● **Task item**
With the pictures left aside, write out the entries that follow exactly.

● **Dataset entries**
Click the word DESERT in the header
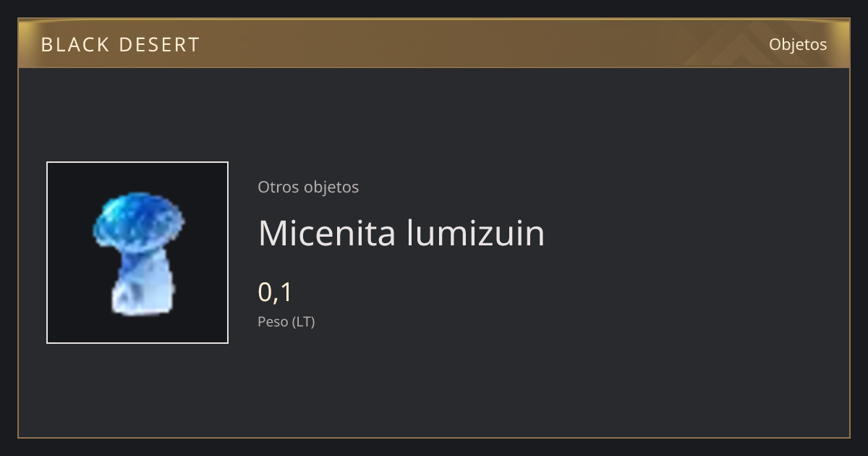 159,45
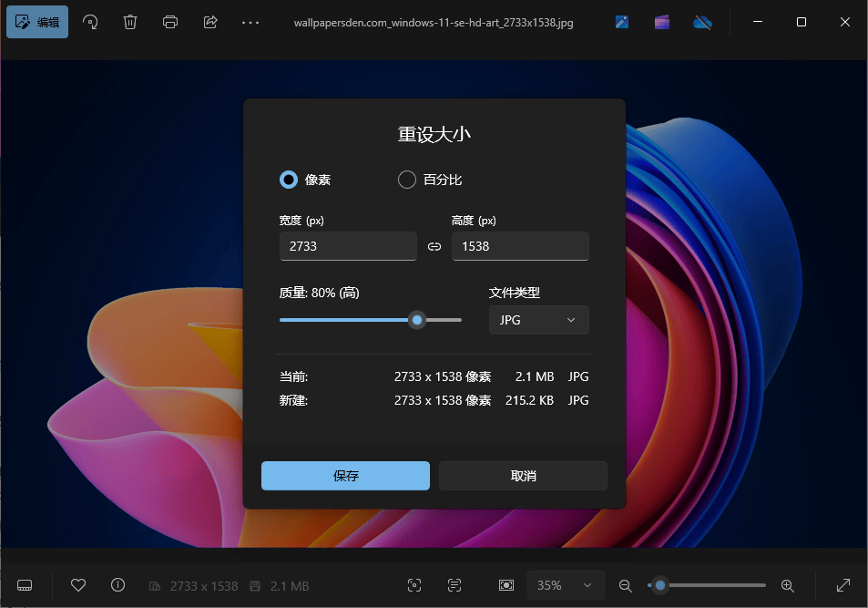Cancel resizing with 取消
Image resolution: width=868 pixels, height=608 pixels.
click(523, 475)
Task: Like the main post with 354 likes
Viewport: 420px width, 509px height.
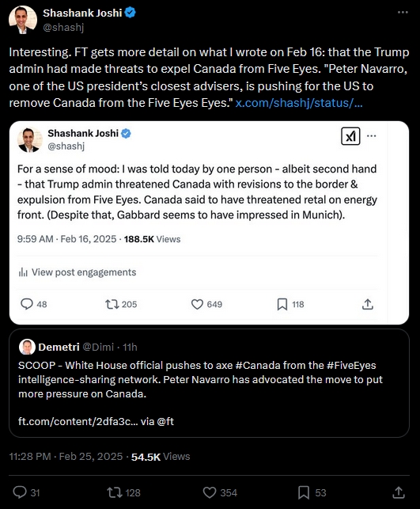Action: pyautogui.click(x=210, y=492)
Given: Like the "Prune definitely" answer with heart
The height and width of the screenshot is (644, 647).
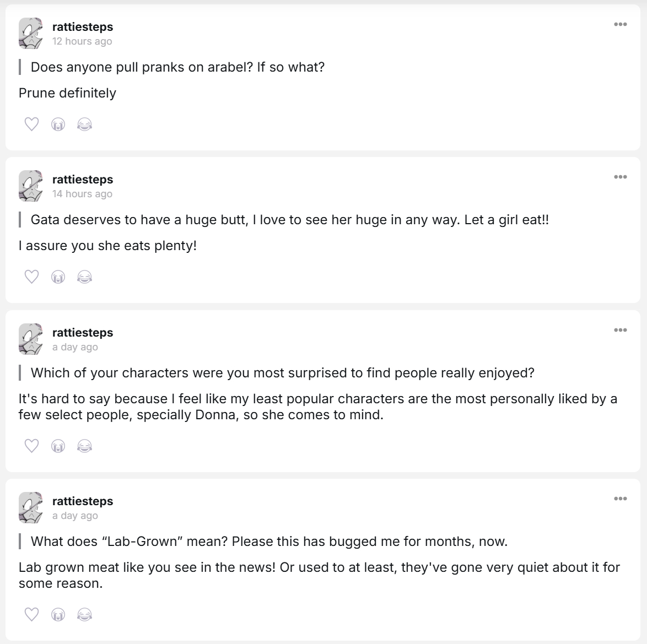Looking at the screenshot, I should 32,125.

● **Response**
Click the word DESERT in the header
 159,45
Cancel resizing with 取消
Image resolution: width=868 pixels, height=608 pixels.
click(523, 475)
Task: Like the main post with 354 likes
Viewport: 420px width, 509px height.
Action: pyautogui.click(x=210, y=492)
Given: Like the "Prune definitely" answer with heart
The height and width of the screenshot is (644, 647).
Looking at the screenshot, I should 32,125.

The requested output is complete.